February 2009

Comet Lulin Visible Tonight

Comet Lulin, a beautiful green comet with a double tail is fast approaching Earth. Tonight, and the wee hours of Tuesday morning, right around 1 AM, are you best bets for a view. You'll be able to spot Lulin, with the naked eye, barely, in rural areas without light pollution, but a decent pair of binoculars or a backyard telescope will work just fine for a great view. You'll want to look in the southwestern sky about 40 degrees above the horizon near Saturn, which should be fairly bright and easy to spot. The diagram here has a circled X to show the relative position of Lulin at about ten pm in North America on the Monday night, February 23, tonight.

Cosmic Music

Like many laymen with a passing interest in the epic scales and strange phenomena outside our little planet's atmosphere, there are things out there that I find both fascinating and frightening. Among them are those unusual events that do funny things with the electromagnetic spectrum. Since the invention of the telescope, people have been used to the idea of visually observing the cosmos. More recent inventions also allow us to detect energy emissions in the universe via audible signals as well. Some of them can be downright musical. Here are few to consider: Dawn Chorus If you downloaded from the above link, what you're hearing is known as "Dawn Chorus". It is phenomenon believed to be related to electrons as they pass through Earth's Van Allen Belts. It gets its name from a behavior of common song birds to begin chirping in distinct tones when they are first exposed to sunlight in the morning.

Dark Comets

A couple of UK based astronomers just suggested a rather chilling idea that seems to have found favour with the astronomical community. Bill Napier at Cardiff University and David Asher at the Armagh Observatory have claimed that there could be thousands of dark, dormant comets which we cannot see. With scientific estimates placing the likely number of comets in our solar system at around the 3000 mark, and with only 25 accounted for, the theory seems to be a very real possibility. Various space agencies are engaged in a project to try and monitor potentially threatening comets and asteroids. The group effort is known collectively as Spaceguard and many of the leading figures have agreed there may well be a number of dark comets. Dark comets reflect less light than the bright kind because they have no surface water and absorb sunlight. In fact another scientist, Clark Chapman, from a Research Institute in Colorado has suggested that they could possibly be detected because of the heat they emit.

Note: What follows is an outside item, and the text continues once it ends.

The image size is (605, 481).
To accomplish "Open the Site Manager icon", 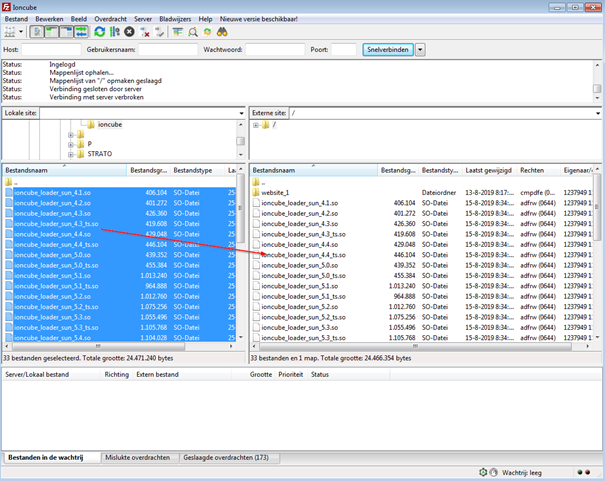I will coord(9,32).
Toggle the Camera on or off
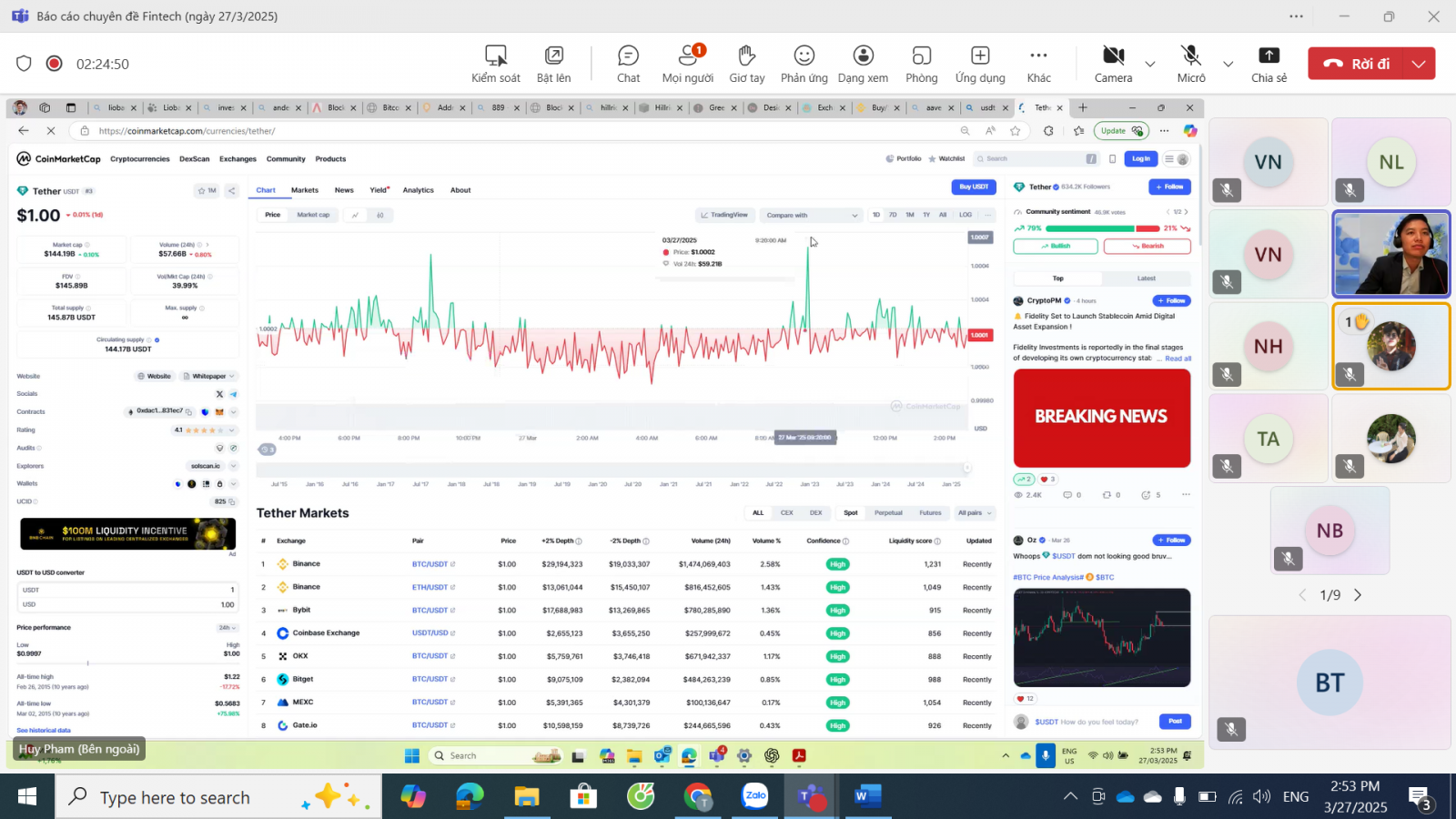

Orbital Collision Sprays Space Junk Everywhere

For years now, experts have been warning about the danger of collisions with space junk in Earth orbit. There is so much "stuff" rattling around up there, both working and not, that it is almost inevitable that a collision will occur. On Tuesday, the first such major collision happened, between an Iridium communications satellite and a Russian satellite. The collision occurred 490 miles above Siberia, and the resulting bits of broken satellite briefly posed a serious threat to the International Space Station, until it was shifted into a higher orbit. The risk to the ISS is now judged as "very small" by a NASA spokesperson. The American satellite, part of the Iridium Satellite network (used to provide mobile phone service to people who roam outside cell phone networks - for example, to Antarctica), is described as weighing about 1,200 pounds, with a body that was 12 feet long (not counting the various rays and antennas). The Russians have not yet released information about their satellite which was destroyed.

M51 Whirlpool and Friend

This is another of my favorite Hubble images, taken in January of 2005. It's an image of the Whirlpool Galaxy, NGC 1594, better known as M51, and, just to its right, its much smaller companion galaxy, NGC 5195. Sometimes the two galaxies are referred to as M51a and b.Technically, the image to the right is a four-color mosaic, composed of 96 slightly overlapping images taken with four different filters (hence the lovely colors). The Whirlpool galaxy, as its name and image suggests, is a spiral galaxy, like Earth's own Milky Way.

Corot Exo 7b Discovered

A French team of astronomers have recently announced the discovery of a new planet. Spotted by their exo-planet hunter, the Corot Satellite, which was launched back in 2006, the new planet has been dubbed Corot Exo 7b. There have been more than 300 so-called exo-planets discovered in our solar system since 1995 but 7b sticks out because the majority of them are gas giants and it appears to be just 1.75 times the width of Earth and is believed to have a similar mass. Speculators have suggested it may be made of rock or water although it may also be composed of liquid lava. Best not to start booking holidays there just yet since the planet is extremely close to its parent star which would put the temperature on the surface at between 1000 and 1500 degrees Celsius. It also orbits the star once every 20 hours and it is 457 light years away from us. Some experts have suggested that it may have begun life as an ice planet and become a water world as it approached the star and began to heat up. The Corot satellite managed to detect the planet by looking for dimming light as it crossed in front of the star, so they basically saw a small silhouette.